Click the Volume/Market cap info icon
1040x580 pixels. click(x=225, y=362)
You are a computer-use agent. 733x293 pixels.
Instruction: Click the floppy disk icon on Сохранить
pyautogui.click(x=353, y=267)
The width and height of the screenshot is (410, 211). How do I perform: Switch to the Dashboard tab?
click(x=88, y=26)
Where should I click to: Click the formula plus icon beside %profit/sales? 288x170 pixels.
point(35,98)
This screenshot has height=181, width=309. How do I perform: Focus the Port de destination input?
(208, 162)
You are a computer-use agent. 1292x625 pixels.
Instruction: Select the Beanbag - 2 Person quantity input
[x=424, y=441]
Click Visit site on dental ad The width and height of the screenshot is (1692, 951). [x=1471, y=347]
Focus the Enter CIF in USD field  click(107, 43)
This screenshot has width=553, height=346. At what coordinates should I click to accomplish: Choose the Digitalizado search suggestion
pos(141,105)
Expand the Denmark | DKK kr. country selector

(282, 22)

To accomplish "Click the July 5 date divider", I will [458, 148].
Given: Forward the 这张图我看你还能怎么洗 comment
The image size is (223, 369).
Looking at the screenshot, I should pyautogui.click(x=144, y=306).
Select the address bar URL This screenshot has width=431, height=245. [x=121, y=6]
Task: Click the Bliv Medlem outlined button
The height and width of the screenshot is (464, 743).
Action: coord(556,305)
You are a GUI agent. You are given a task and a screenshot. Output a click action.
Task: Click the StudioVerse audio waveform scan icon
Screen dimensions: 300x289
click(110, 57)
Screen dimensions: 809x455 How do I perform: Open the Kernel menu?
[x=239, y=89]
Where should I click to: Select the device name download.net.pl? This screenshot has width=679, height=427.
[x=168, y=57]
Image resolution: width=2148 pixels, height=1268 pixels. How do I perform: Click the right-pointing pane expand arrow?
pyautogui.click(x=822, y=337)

◇ ◇ ◇ ◇

__REQUIRED WORK__. Find every line of the records above that contains the string "height", matching case exactly, and copy each of those lines.

__ANSWER TO THE EXERCISE__.
The width and height of the screenshot is (410, 211). How do I perform: Switch to the Dashboard tab?
This screenshot has height=181, width=309. How do I perform: Focus the Port de destination input?
Click Visit site on dental ad The width and height of the screenshot is (1692, 951). [x=1471, y=347]
This screenshot has width=553, height=346. At what coordinates should I click to accomplish: Choose the Digitalizado search suggestion
Select the address bar URL This screenshot has width=431, height=245. [x=121, y=6]
The height and width of the screenshot is (464, 743).
Where should I click to: Select the device name download.net.pl? This screenshot has width=679, height=427.
Image resolution: width=2148 pixels, height=1268 pixels. How do I perform: Click the right-pointing pane expand arrow?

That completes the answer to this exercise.